The New Year is always full of grand resolutions and bold goals. We are going to eat less, exercise more, and commit ourselves to world peace and domestic harmony. It almost never works out, of course. With that reality in mind, the Echo suggests 10 modest — and we hope inexpensive — New Year’s resolutions that could make Princeton a better place to live and work.

If you have any suggestions in a similar vein, please e-mail editor Sara Hastings: hastings@princetoninfo.com. We will follow up in our February issue. In hopes of a healthy and prosperous 2018, herewith the Echo’s New Year resolutions:

1. Improve the pedestrian crossings and signals at Vandeventer-Washington-Nassau and Witherspoon-Nassau.

The pedestrian fatality in October, 2017, brings this to the top spot on our list. Of course an all-way stop signal at either one of these two intersections would be a major improvement, but that would be beyond the scope of our proposal.

Instead we make a modest proposal. Put signs on light posts at Vandeventer and Washington Road telling pedestrians that they must — must, it won’t happening automatically as it does at almost every other intersection in town — push the crossing button in order to get the walk and don’t walk signals. At Witherspoon and Nassau put up signs that tell pedestrians they must not start walking until the “walk” signal is lighted. In the meantime cars are making left hand turns off Nassau onto Witherspoon.

2. Slightly move the bus stop in front of the kiosk on Palmer Square.

People waiting for the buses blur with pedestrians trying to cross Nassau Street. Moving the bus stop 10 feet closer to Witherspoon would also help motorists see pedestrians in the crosswalk that much sooner. (The mega-improvement here would be a crosswalk with warning lights embedded in the pavement similar to what the university has installed on Washington Road but that would exceed our modest parameters.)

3. Ban leaf blowers on Nassau Street.

The maintenance people who are paid to wield these noisy, smelly instruments of suburbia could do the job just as efficiently using an old-fashioned rake or broom.

A corollary to this proposal: Ban leaf blowers throughout the town. (Or, to placate owners of houses on large lots, ban leaf blowers within 50 feet of any residence not owned by the person operating the blower — or hiring the person operating the blower.)

4. Make the signs identifying parking garages and parking lots consistent.

The recent Nelson/Nygaard report on parking in Princeton made the point that there is no uniform style of sign identifying off-street lots. That’s trouble for a visitor coming into town.

5. Allow upper floors above retail in the central business district to be zoned residential, without parking requirements.

Residential, mixed use in the central business district would add to the vitality of the area at night, and the lack of onsite parking would attract singles and empty nesters who would be unlikely to burden the school district.

6. Set up e-mail alerts to notify us of recycling dates and — most importantly — brush and leaf collection dates.

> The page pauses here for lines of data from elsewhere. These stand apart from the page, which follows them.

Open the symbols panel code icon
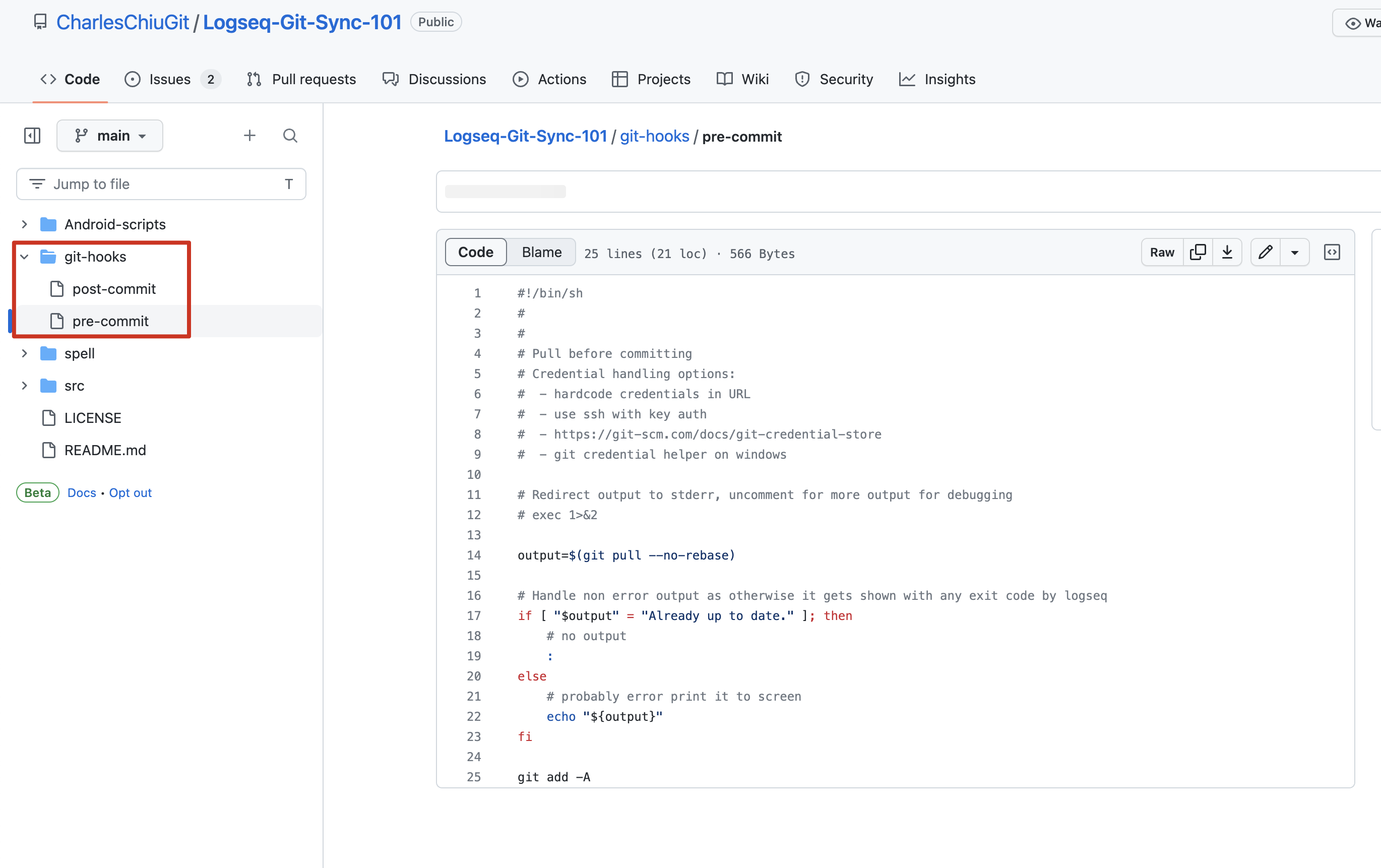The height and width of the screenshot is (868, 1381). [x=1332, y=252]
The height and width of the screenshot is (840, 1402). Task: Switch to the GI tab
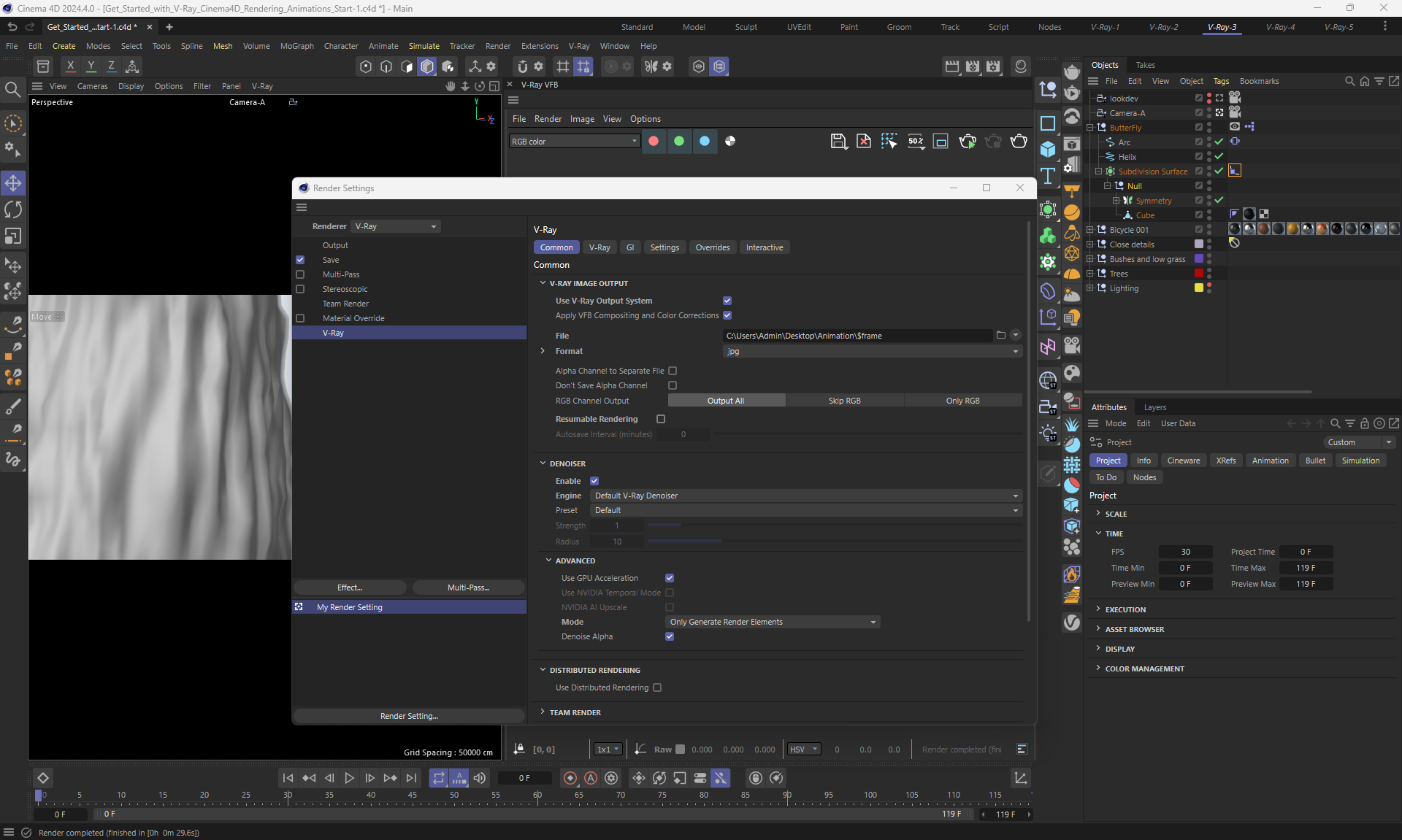(x=629, y=247)
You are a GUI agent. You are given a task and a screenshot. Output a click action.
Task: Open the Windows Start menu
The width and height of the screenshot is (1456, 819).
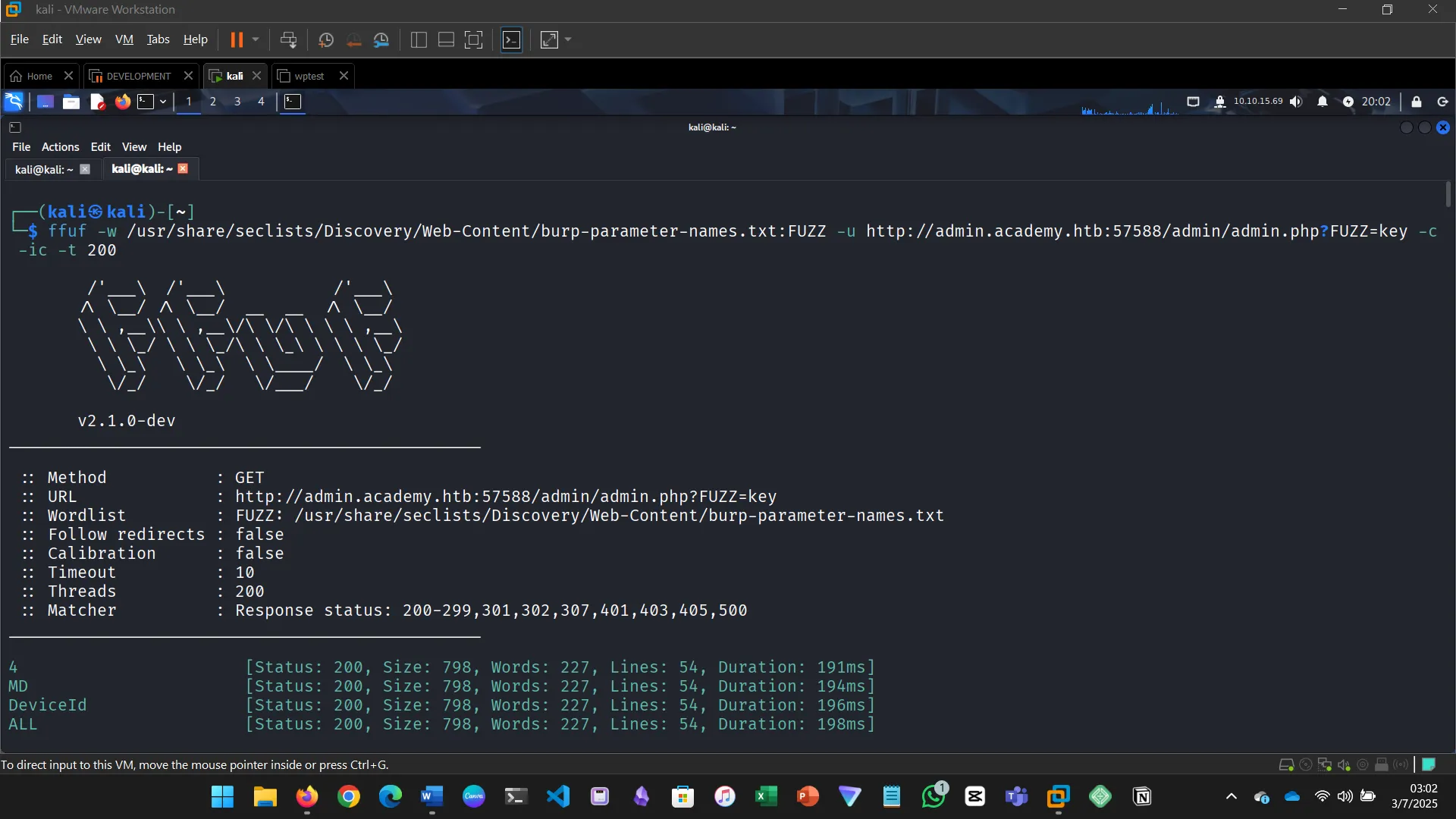click(x=221, y=796)
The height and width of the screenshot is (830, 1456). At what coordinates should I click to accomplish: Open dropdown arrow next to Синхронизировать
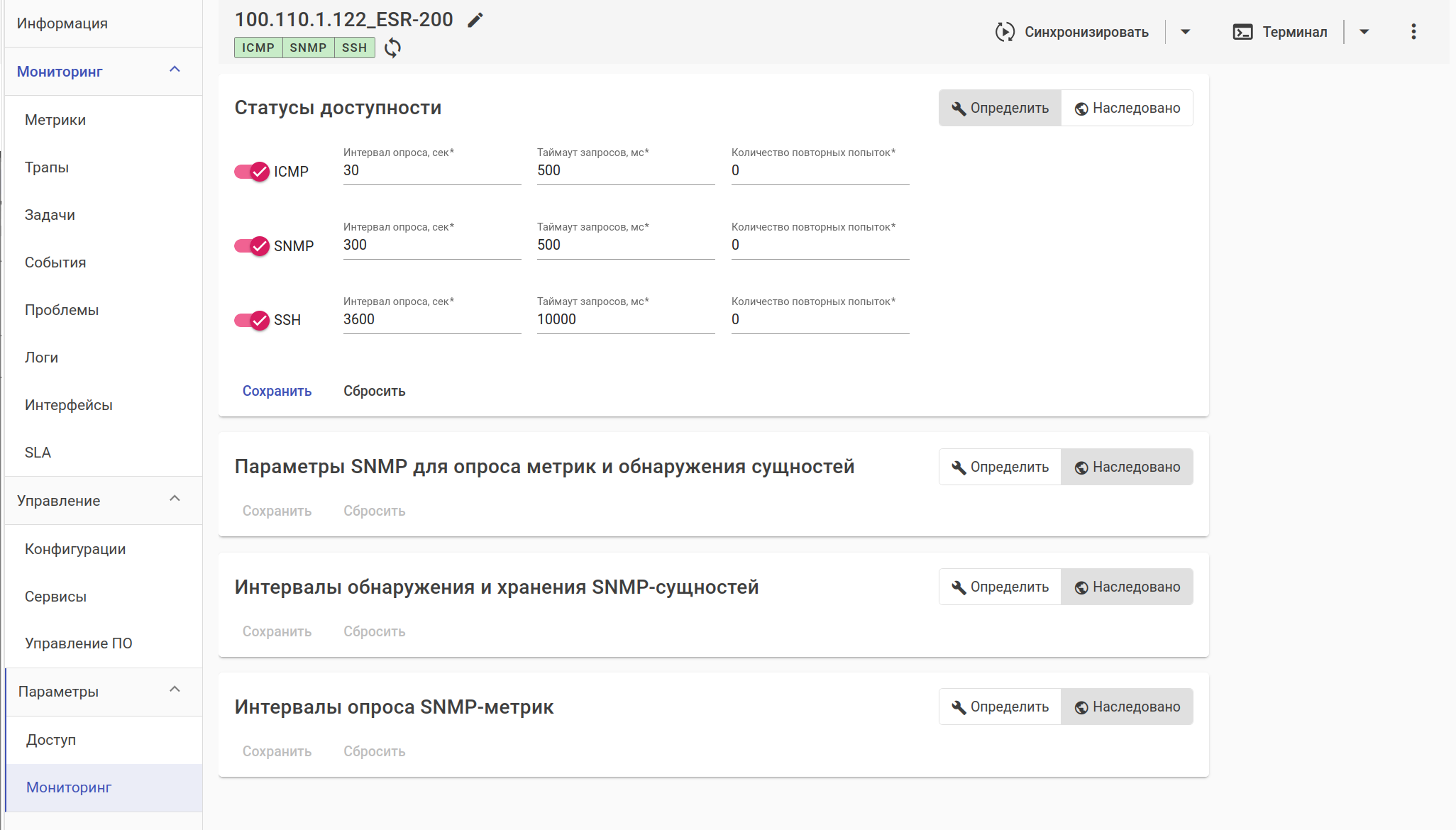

Some background on this one: Trash is easy: it gets picked up once a week. Recycling is slightly more of a challenge. It’s every other week. Most of us figure it out by checking on what the neighbors are doing. An e-mail alert would be helpful. Brush and leaves, which are treated differently, are picked up once a month or so. It’s hard enough to know the difference between brush and leaves (check out the website if you don’t believe us). So who knows which one on which date?

7. Create a tour bus loading zone on Hulfish Street, near the often vacant storefront at the corner of Chambers Street.

Buses would leave tourists there; they would then walk through town (and past local merchants) to reach the iconic Nassau Hall. While the visitors touring, the buses would be instructed to park at a lot outside the CBD.

8. Install a public restroom in one corner of this retail space.

This is not inexpensive, but it is the ultimate incentive to make tour bus operators love (and perhaps even pay a modest fee to support) this proposed new loading zone. The idea of amending the zoning code to allow subdivisions in existing retail spaces is suggested in the report of the mayor’s economic development task force.

And, yes, we do know about perverse acts, lewd behavior, filthy conditions. But we also know about limiting its use to daytime hours, routine maintenance, and surveillance cameras.

9. Do something — anything — to make the town more bicycle-friendly.

More shared arrows on roads, more bike racks, expanding the Zagster bike sharing system.

walkable neighborhood can be considered the area covered by a 10-minute walk. A determined walker covers about 300 feet a minute, or 3,000 feet in 10 minutes — that’s a distance from Palmer Square to Leigh Avenue to the north and Pine Street to the east. A “bike-able” downtown, however, could extend three or four times that far.

10. Create a three-way stop at Mercer and Alexander streets.

Especially in the evening rush hour, traffic here becomes a drama — cars hoping to turn left from Alexander Road onto Mercer Street edge out into traffic, hoping to catch a break in the traffic or that someone will give them a break. The uncertainty could be eliminated by asking Mercer Street motorists to stop when they reach the Alexander Road intersection.

The new stop signs would also give pedestrians a much needed break.